§ **SET EXERCISE**: Rewrite the records with "Related link" changed to "Related article" and everything else left as it is.

§ **GIVEN DATA**:
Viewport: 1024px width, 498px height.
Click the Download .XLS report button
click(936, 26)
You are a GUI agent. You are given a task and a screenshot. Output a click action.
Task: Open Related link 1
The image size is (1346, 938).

§ **EXPECTED OUTPUT**:
Viewport: 1024px width, 498px height.
Click the Download .XLS report button
click(936, 26)
You are a GUI agent. You are given a task and a screenshot. Output a click action.
Task: Open Related article 1
The image size is (1346, 938).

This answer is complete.